João Bosco repudia uso de O Bêbado e a Equilibrista em ação autoritária

“Não autorizo o uso dessa canção por quem trai seu desejo fundamental”, disse o compositor sobre a desfaçatez de nomear operação como "Esperança Equilibrista"

Policiais federais tratam professores como marginais na UFMG. Foto: Jornalistas Livres
Katia Guimarães
07 de dezembro de 2017, 20h13

Em 1968, o campus da Universidade de Brasília foi invadido por tropas do Exército que consideravam os universitários subversivos e revolucionários. Todos os fatos envolvendo a invasão do campus da UFMG e a condução coercitiva de reitores, professores e dirigentes pela Polícia Federal, nesta quarta-feira, dia 6 de dezembro de 2017, remetem àquele episódio que marcou o endurecimento da ditadura no país.

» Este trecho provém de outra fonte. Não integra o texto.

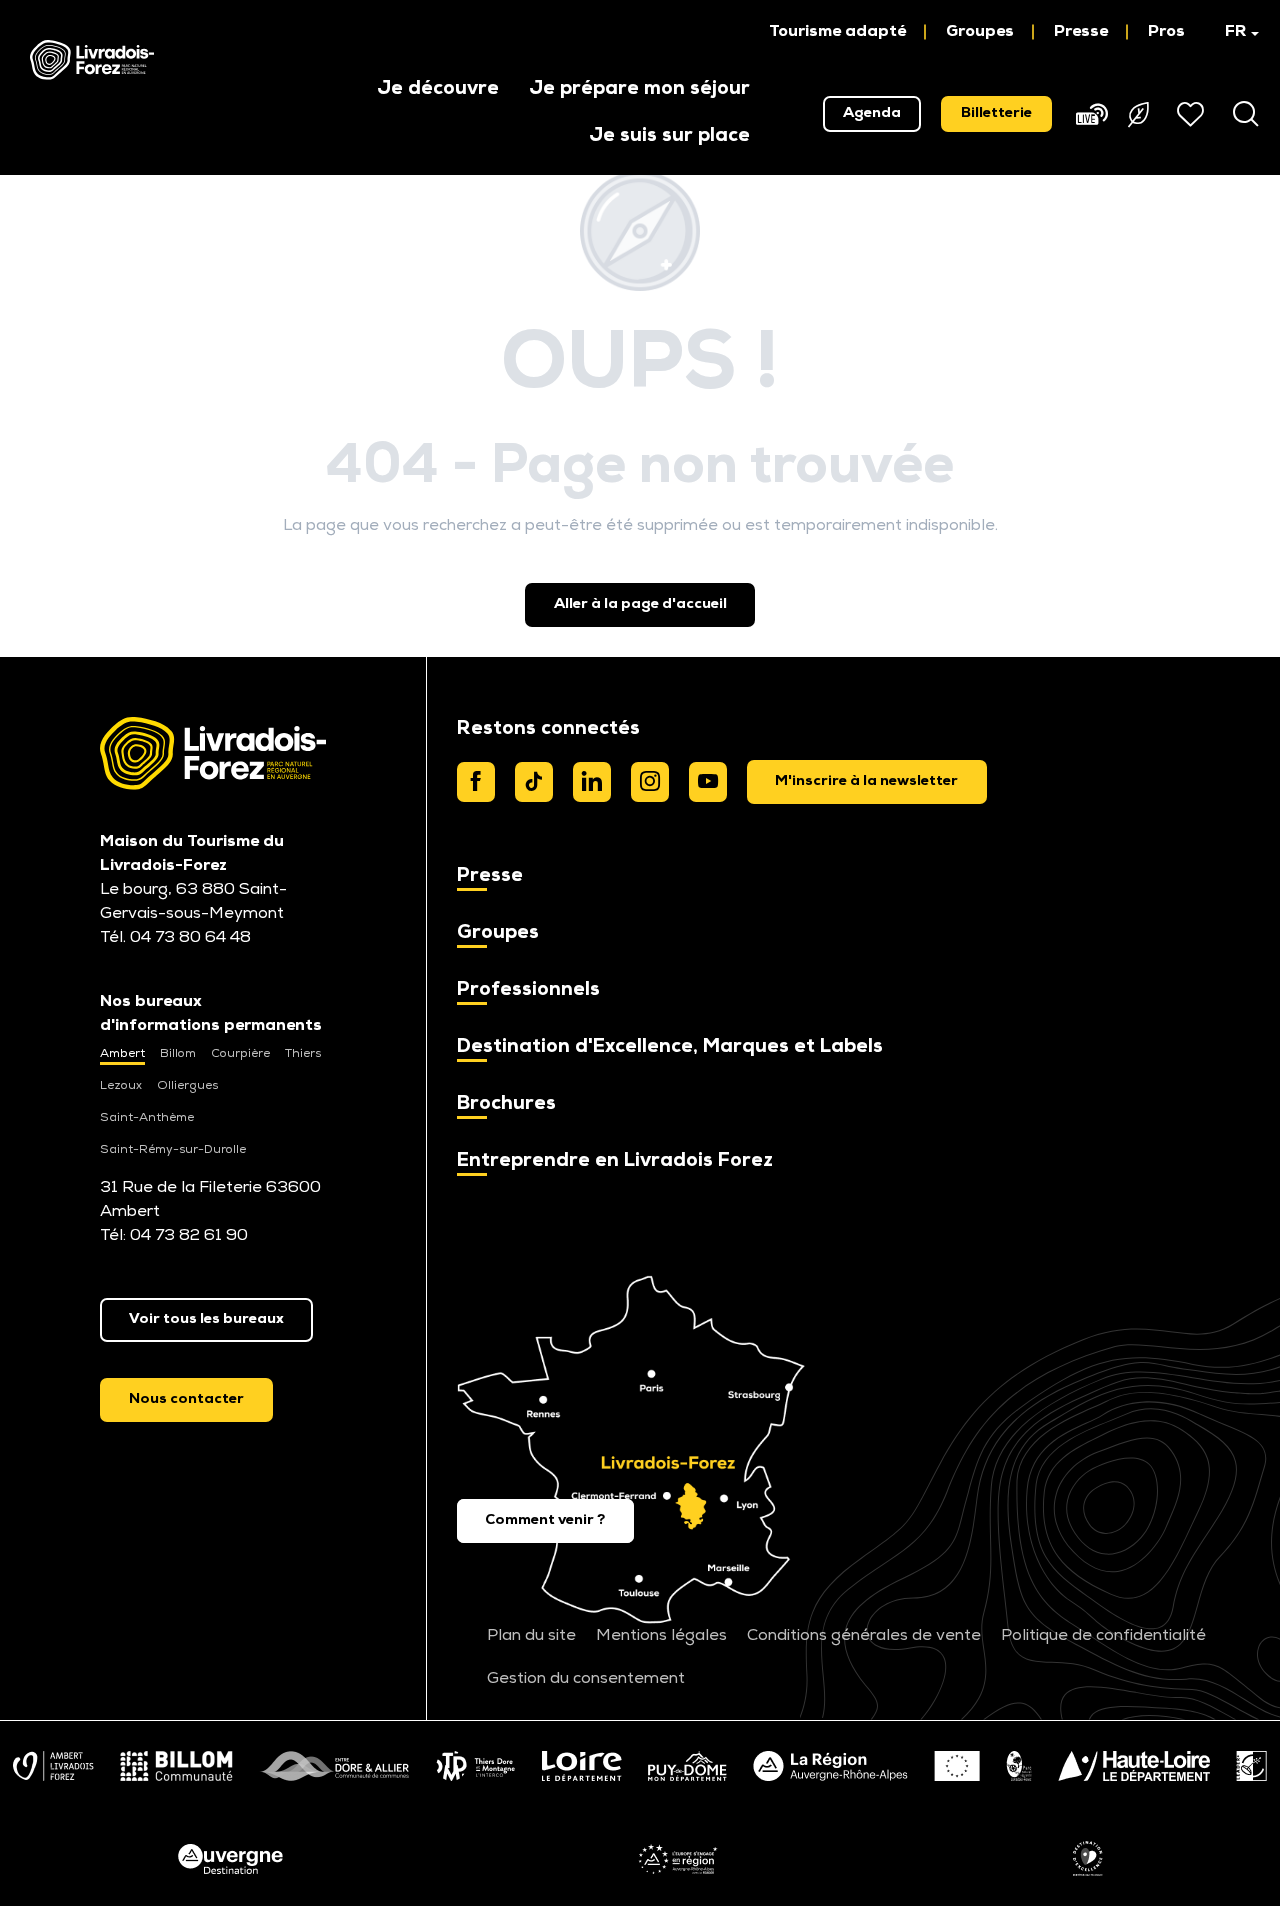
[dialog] (867, 782)
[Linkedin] (592, 782)
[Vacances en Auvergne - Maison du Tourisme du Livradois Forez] (92, 60)
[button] (1232, 32)
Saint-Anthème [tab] (147, 1118)
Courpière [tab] (240, 1054)
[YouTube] (708, 782)
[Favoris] (1193, 114)
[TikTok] (534, 782)
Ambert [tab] (122, 1054)
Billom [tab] (178, 1054)
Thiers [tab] (303, 1054)
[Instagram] (650, 782)
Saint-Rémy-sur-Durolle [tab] (173, 1150)
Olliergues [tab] (187, 1086)
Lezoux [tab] (121, 1086)
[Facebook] (476, 782)
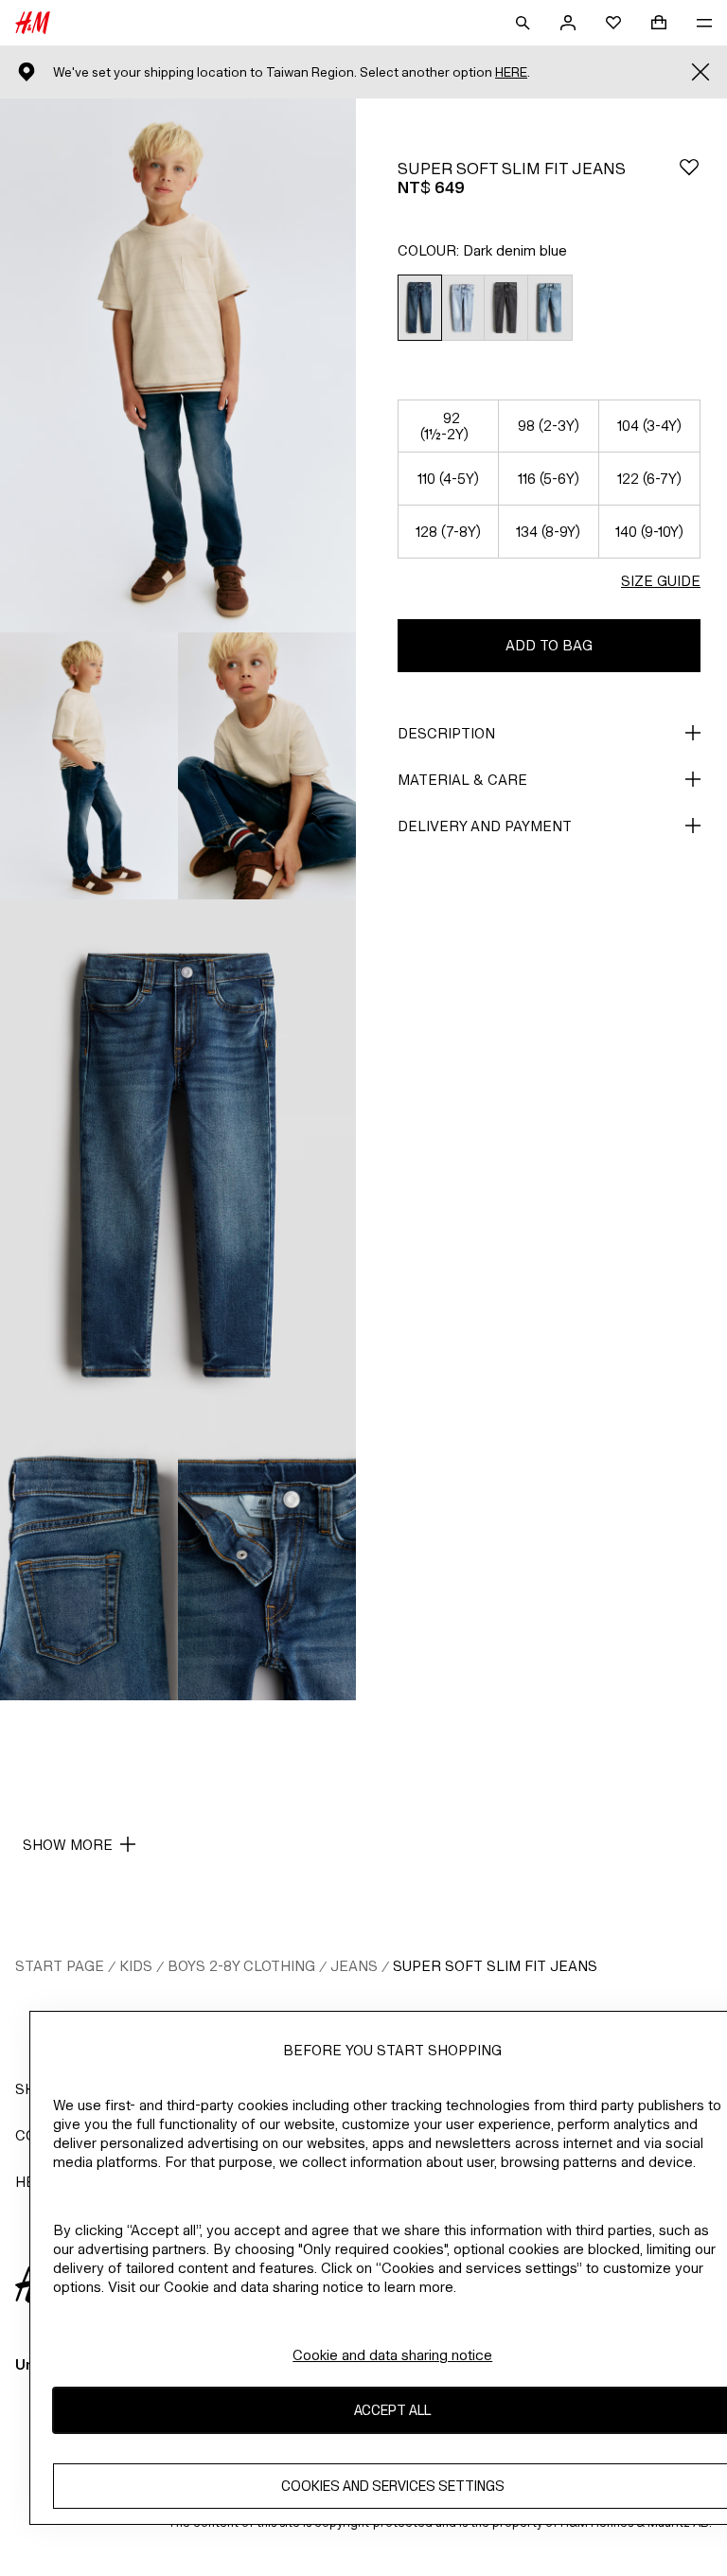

A ação arbitrária provocou perplexidade no meio acadêmico e político, mas um detalhe sórdido chamou a atenção: a operação foi batizada de Esperança Equilibrista, em alusão à canção que se tornou um hino da redemocratização e da anistia, O Bêbado e a Equilibrista, composta por João Bosco e Aldir Blanc em homenagem a Charles Chaplin. Invadir uma universidade utilizando a música, imortalizada na voz de Elis Regina em uma época em que a repressão militar caminhava para o fim e muitos exilados sonhavam com a volta ao país com a chegada da Anistia, foi considerado uma desfaçatez da PF.

Em nota divulgada, nesta quinta-feira, 7 de dezembro, o compositor João Bosco demonstrou todo seu rechaço não só com a “coerção desnecessária”, mas com a escolha do nome da operação em alusão ao hino. “A operação da PF me toca de modo mais direto, pois foi batizada de Esperança Equilibrista, em alusão à canção que Aldir Blanc e eu fizemos em honra a todos os que lutaram contra a ditadura brasileira. Essa canção foi e permanece sendo, na memória coletiva do país, um hino à liberdade e à luta pela retomada do processo democrático. Não autorizo, politicamente, o uso dessa canção por quem trai seu desejo fundamental”, reagiu.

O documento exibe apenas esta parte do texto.